3.8 KiB
Perception Tutorial
The Perception package offers a variety of tools for generating synthetic datasets intended for use in perception-based machine learning tasks, such as object detection, semantic segmentation, and so on. These datasets are in the form of frames captured using simulated sensors. These frames are annotated with ground-truth, and are thus ready to be used for training and validating machine learning models. While the type of ground-truth bundled with this data will depend on your intended machine learning task, the Perception package already comes with a number of common ground-truth labelers which will make it easier for you to generate synthetic data. This tutorial will guide you all the way from setting up Unity on your computer to generating a large-scale synthetic dataset for training an object-detection model.
While this process may sound complicated, you do not need to have any prior experience with Unity or C# coding in order to follow the first phase of this tutorial and generate a dataset using our provided samples and components. The tutorial will be divided into three high-level phases based on the complexity of the tasks involved. During these phases, you will be gradually introduced to more advanced tools and workflows that the Perception package enables you to perform.

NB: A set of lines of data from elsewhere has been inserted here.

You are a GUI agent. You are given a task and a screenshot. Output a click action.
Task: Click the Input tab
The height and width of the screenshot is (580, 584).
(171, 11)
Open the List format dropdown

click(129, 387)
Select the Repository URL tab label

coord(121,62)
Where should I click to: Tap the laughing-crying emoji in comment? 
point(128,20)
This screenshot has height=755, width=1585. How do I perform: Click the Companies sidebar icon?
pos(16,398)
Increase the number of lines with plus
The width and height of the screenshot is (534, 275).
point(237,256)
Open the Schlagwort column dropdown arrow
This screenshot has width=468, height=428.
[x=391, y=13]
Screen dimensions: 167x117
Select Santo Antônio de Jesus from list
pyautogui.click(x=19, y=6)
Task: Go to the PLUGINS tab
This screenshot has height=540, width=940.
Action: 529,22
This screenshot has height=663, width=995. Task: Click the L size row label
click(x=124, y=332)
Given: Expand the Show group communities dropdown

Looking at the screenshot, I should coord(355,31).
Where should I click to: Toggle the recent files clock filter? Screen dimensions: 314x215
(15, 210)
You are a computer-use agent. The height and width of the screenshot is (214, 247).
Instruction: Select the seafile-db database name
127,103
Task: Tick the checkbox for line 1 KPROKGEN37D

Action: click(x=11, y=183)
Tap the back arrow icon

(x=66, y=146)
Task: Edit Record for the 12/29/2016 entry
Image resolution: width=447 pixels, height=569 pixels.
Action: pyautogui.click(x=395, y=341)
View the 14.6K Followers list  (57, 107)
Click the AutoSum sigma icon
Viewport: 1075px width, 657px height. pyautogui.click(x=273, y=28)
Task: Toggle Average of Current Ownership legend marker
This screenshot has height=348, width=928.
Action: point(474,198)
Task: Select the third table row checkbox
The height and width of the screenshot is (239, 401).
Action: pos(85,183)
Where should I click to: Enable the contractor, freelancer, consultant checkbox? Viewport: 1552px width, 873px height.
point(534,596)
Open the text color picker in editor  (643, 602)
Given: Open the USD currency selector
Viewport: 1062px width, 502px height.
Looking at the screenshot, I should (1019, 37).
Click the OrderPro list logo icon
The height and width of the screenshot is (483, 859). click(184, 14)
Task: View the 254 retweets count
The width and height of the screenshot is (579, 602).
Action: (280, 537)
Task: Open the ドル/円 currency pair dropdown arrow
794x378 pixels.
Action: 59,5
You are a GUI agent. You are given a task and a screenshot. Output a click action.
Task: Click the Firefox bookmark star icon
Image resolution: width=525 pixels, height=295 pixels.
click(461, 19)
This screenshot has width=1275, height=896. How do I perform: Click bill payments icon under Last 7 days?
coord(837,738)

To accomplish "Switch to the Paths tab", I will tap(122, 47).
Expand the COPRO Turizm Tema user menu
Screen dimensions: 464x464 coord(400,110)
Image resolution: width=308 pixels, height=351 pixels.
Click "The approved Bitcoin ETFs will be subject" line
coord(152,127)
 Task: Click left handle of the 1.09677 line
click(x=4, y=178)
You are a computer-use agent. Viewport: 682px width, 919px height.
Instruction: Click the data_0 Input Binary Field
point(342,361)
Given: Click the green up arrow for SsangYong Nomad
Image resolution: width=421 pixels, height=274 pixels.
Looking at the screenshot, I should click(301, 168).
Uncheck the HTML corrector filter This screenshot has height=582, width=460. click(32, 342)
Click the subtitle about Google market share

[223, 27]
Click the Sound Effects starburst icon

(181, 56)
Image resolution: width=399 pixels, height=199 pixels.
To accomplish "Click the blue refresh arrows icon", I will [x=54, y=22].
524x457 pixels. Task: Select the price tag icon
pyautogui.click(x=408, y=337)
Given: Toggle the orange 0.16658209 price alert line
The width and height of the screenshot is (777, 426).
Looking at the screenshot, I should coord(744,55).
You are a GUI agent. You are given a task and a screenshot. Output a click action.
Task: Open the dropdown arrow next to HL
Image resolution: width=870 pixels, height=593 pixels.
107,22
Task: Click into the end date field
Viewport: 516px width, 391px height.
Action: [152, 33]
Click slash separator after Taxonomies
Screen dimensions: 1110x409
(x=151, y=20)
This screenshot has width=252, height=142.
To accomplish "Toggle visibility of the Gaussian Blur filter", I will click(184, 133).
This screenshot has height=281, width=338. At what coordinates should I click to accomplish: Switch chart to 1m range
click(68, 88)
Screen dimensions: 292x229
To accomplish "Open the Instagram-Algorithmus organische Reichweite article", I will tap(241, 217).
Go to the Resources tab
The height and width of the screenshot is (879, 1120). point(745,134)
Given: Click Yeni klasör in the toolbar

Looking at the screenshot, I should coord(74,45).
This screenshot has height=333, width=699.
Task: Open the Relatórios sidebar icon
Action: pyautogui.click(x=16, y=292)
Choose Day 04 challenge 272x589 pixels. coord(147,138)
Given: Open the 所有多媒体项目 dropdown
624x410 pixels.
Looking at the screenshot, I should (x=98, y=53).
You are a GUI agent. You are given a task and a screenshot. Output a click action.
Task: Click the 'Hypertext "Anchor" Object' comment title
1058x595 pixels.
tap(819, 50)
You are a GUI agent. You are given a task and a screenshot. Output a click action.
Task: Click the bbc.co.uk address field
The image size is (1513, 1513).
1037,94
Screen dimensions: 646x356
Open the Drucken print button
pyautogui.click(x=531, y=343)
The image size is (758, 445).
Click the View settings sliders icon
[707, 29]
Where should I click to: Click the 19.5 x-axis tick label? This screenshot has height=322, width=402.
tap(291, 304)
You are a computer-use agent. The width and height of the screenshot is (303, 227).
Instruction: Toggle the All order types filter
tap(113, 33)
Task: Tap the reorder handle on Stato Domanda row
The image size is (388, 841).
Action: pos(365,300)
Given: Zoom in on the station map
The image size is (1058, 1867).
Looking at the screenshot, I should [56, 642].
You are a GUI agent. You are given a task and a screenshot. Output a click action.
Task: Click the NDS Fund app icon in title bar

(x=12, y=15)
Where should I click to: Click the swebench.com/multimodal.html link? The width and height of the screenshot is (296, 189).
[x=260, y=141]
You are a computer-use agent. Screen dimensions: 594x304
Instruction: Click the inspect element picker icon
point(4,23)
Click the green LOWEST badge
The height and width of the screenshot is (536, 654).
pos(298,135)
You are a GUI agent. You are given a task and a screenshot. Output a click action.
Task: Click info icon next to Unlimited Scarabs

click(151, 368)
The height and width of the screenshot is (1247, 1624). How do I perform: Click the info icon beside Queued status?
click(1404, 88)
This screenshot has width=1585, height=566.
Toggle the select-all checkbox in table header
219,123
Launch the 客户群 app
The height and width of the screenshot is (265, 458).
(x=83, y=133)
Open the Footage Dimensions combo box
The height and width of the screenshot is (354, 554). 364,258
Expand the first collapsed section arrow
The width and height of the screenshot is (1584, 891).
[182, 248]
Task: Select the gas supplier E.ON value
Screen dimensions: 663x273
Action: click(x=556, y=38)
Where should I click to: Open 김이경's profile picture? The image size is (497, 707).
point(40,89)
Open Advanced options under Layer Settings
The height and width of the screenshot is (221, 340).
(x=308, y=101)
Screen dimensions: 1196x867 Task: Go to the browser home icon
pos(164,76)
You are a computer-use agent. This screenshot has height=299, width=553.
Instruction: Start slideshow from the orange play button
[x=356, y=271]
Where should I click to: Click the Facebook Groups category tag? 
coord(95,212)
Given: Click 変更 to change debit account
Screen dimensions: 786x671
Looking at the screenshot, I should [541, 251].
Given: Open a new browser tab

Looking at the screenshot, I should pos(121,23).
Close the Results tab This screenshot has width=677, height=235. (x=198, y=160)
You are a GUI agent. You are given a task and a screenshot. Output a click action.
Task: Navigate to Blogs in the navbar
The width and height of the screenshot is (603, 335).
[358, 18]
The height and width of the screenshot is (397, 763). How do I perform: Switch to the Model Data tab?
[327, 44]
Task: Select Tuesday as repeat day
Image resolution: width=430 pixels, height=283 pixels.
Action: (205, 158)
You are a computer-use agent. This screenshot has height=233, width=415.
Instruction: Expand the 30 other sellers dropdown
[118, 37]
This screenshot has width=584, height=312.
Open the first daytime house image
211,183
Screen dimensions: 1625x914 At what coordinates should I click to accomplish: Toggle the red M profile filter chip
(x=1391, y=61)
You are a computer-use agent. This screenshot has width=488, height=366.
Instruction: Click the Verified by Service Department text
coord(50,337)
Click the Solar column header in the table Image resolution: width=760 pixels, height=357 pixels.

Phase 1: Setup and Basic Randomizations
This phase will cover essential tasks and skills such as:
- Downloading Unity Editor and the Perception package
- Fundamental interactions with Unity Editor (importing sample assets into your Unity project, working with prefabs and scenes, adding components to objects and prefabs, etc.)
- Learning about essential components of the Perception package and creating a basic simulation with these essential elements.
- Running your simulations on your computer and observing real-time visualizations of the ground-truth labelers.
- Finding the synthetic data generated from your simulation and understanding its various pieces.
- Using Dataset Insights to generate statistics and visualizations for your synthetic data (e.g. number of objects in each frame, presence of each object in the whole data, etc.)
Phase 2: Custom Randomizations
In order to get the best out of comptuer vision models, the training data needs to contain a large-degree of variation. This is achieved through randomizing various aspects of your simulation between captured frames. While you will use basic randomizations in Phase 1, Phase 2 of the tutorial will help you learn how to randomize your simulations in more complex ways by guiding you through writing your first customized randomizer in C# code. Once you complete this phase, you will know how to:
- Create custom randomizers by extending our provided samples.
- Coordinate the operation of several randomizers by specifying their order of execution and the objects they affect.
- Have objects specify criteria (e.g. ranges, means, etc.) and logic (e.g. unique behaviors) for their randomizable attributes.
Phase 3: Cloud
You will generally require a large amount of data to train your computer vision model. Generating data in these practical sizes will take incredible amounts of time to finish if performed on typical workstation computers. This is where the cloud comes in. In this phase, you will learn how to:
- Generate large-scale synthetic datasets containing hundreds of thousands of frames by leveraging the power of Unity Simulation (USim).
- Keep track of your USim runs using the USim command-line interface (USim-CLI).
- Use Dataset Insights to download and analyze your cloud-generated data.